Visualiser les images d’embryons à travers l’Embryomobile augmente jusqu’à 11% le taux de grossesse des patientes ayant subi un cycle de fécondation in vitro et un transfert d’embryons

Saviez-vous que l’observation de vos embryons avec votre téléphone portable peut augmenter le taux de grossesse de 11%? Voilà la conclusion d’une étude scientifique de l’Institut Marquès, présenté à plusieurs congrès scientifiques en Europe, incluant les 21èmes Journées Nationales de la Société de Médecine de la Reproduction (SMR), où l’abstract de l’Institut Marquès a été à nouveau sélectionné parmi les 3 meilleurs de l’année.

Cette étude rétrospective démontre que visualiser les images d’embryons à travers l’Embryomobile augmente jusqu’à 11% le taux de grossesse des patientes ayant subi un cycle de fécondation in vitro et un transfert d’embryons. Les tarifs augmentent proportionnellement au nombre de fois où elles se connectent pour être avec eux.
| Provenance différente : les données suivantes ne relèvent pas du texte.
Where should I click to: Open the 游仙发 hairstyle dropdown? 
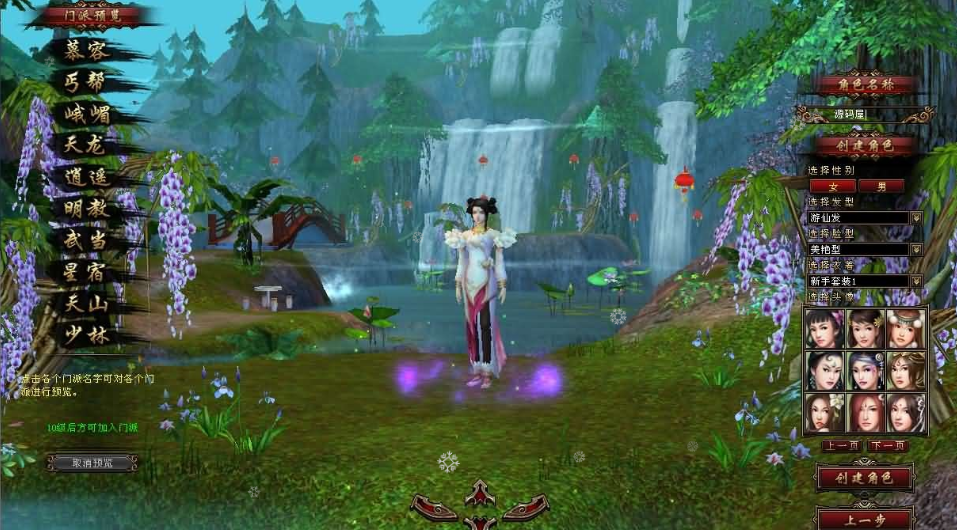click(915, 217)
L’Embryomobile, un exemple de transparence, est une application innovante qui permet aux patients d’observer l’évolution de leurs propres embryons avec le portable en temps réel et pendant 24 heures, dans l’incubateur Embryoscope. Le suivi peut être effectué à la maison ou ailleurs, comme le font les embryologistes eux-mêmes, à partir du moment de la fécondation et jusqu’à leur transfert dans le ventre maternel cinq jours plus tard.

Lien émotionnel

La recherche a concerné 934 femmes, réparties en cinq groupes en fonction du nombre total de visualisations (de 0 à plus de 30). Il a été constaté que, parallèlement au nombre de fois où leurs embryons étaient observés, le taux de grossesse augmentait: 72,3% chez celles ayant plus de 30 visualisations, contre 61% chez celles qui ne les avaient pas observées. L’amélioration de la réceptivité de l’utérus pourrait s’expliquer par le lien émotionnel d’une femme avec ses embryons, si elle peut les voir quotidiennement avant l’implantation.
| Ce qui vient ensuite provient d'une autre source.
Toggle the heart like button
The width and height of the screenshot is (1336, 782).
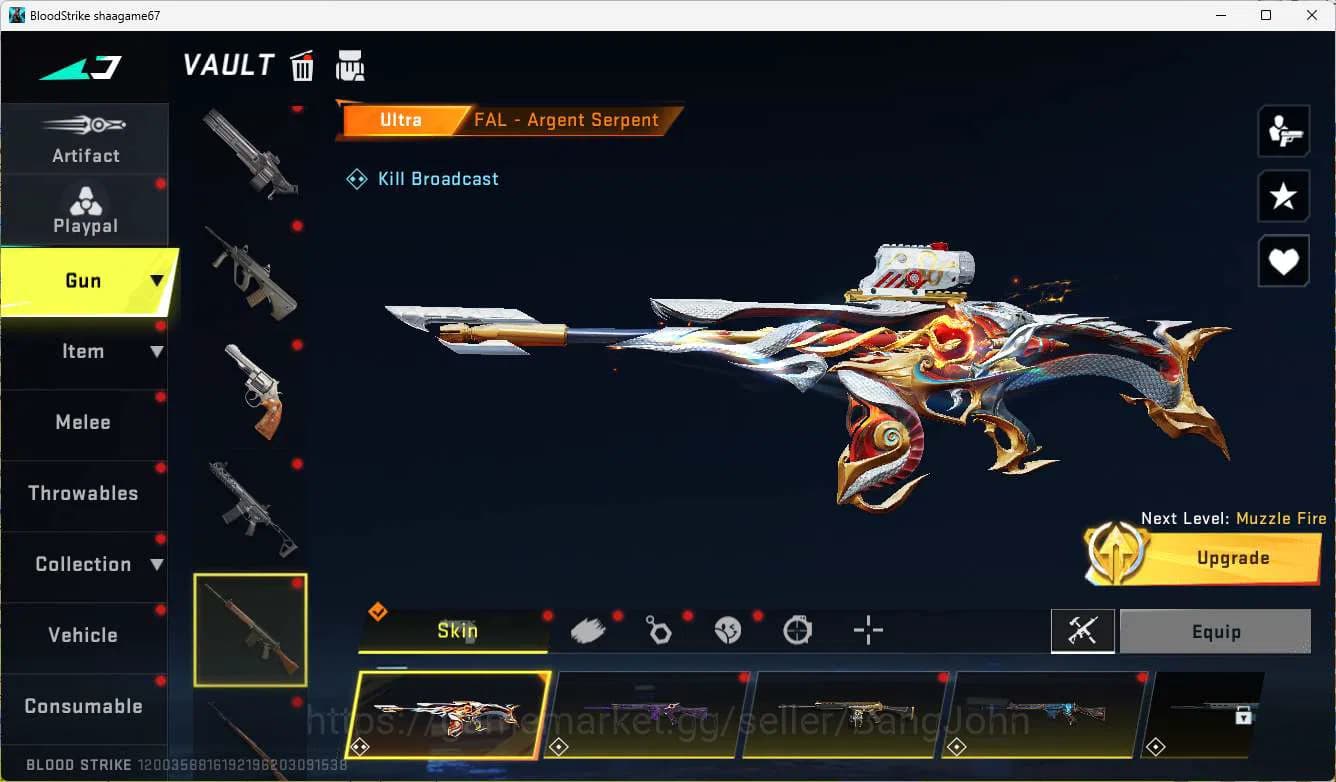point(1283,261)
L’étude révèle également, pour la première fois, l’impact des émotions sur les résultats des traitements de procréation médicalement assistée. “Pour la première fois, nous avons trouvé quelque chose que la patiente elle-même peut faire pour améliorer les taux de grossesse dans les traitements de FIV”, révèle le Dr Marisa López-Teijón, directrice de l’Institut Marquès.